| Given records |
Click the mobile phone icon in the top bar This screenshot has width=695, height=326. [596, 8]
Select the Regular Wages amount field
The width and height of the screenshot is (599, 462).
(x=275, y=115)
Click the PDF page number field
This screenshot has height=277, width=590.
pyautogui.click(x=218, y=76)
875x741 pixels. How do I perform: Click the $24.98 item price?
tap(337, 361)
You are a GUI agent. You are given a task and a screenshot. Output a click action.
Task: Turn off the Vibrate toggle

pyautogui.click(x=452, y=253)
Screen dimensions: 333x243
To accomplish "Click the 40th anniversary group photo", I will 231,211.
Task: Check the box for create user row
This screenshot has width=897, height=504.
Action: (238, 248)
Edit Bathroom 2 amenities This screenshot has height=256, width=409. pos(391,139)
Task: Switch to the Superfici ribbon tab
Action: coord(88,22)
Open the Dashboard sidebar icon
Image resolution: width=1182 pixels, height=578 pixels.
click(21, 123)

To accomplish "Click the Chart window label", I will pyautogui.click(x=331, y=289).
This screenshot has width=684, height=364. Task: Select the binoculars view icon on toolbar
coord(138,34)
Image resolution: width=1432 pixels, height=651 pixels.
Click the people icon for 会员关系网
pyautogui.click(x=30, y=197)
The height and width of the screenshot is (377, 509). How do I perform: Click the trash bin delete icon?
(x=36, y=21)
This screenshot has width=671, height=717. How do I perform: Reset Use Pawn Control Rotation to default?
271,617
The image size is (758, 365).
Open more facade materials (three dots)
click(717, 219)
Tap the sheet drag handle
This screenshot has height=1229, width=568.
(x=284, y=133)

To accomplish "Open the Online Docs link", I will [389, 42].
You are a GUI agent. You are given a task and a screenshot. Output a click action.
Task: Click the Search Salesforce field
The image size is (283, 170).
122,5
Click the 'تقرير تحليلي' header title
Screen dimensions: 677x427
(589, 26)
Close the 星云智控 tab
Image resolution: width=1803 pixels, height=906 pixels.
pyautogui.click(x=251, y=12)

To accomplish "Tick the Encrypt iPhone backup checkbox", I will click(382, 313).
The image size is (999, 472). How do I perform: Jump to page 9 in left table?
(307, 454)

| Short exercise |
Repeat all of the rows above word for word, in the same order.

| Expected answer |
Click the mobile phone icon in the top bar This screenshot has width=695, height=326. [596, 8]
Select the Regular Wages amount field
The width and height of the screenshot is (599, 462).
(x=275, y=115)
Click the PDF page number field
This screenshot has height=277, width=590.
pyautogui.click(x=218, y=76)
875x741 pixels. How do I perform: Click the $24.98 item price?
tap(337, 361)
You are a GUI agent. You are given a task and a screenshot. Output a click action.
Task: Turn off the Vibrate toggle

pyautogui.click(x=452, y=253)
Screen dimensions: 333x243
To accomplish "Click the 40th anniversary group photo", I will 231,211.
Task: Check the box for create user row
This screenshot has width=897, height=504.
Action: (238, 248)
Edit Bathroom 2 amenities This screenshot has height=256, width=409. pos(391,139)
Task: Switch to the Superfici ribbon tab
Action: coord(88,22)
Open the Dashboard sidebar icon
Image resolution: width=1182 pixels, height=578 pixels.
click(21, 123)

To accomplish "Click the Chart window label", I will pyautogui.click(x=331, y=289).
This screenshot has width=684, height=364. Task: Select the binoculars view icon on toolbar
coord(138,34)
Image resolution: width=1432 pixels, height=651 pixels.
Click the people icon for 会员关系网
pyautogui.click(x=30, y=197)
The height and width of the screenshot is (377, 509). How do I perform: Click the trash bin delete icon?
(x=36, y=21)
This screenshot has width=671, height=717. How do I perform: Reset Use Pawn Control Rotation to default?
271,617
The image size is (758, 365).
Open more facade materials (three dots)
click(717, 219)
Tap the sheet drag handle
This screenshot has height=1229, width=568.
(x=284, y=133)

To accomplish "Open the Online Docs link", I will [389, 42].
You are a GUI agent. You are given a task and a screenshot. Output a click action.
Task: Click the Search Salesforce field
The image size is (283, 170).
122,5
Click the 'تقرير تحليلي' header title
Screen dimensions: 677x427
(589, 26)
Close the 星云智控 tab
Image resolution: width=1803 pixels, height=906 pixels.
pyautogui.click(x=251, y=12)

To accomplish "Tick the Encrypt iPhone backup checkbox", I will click(382, 313).
The image size is (999, 472). How do I perform: Jump to page 9 in left table?
(307, 454)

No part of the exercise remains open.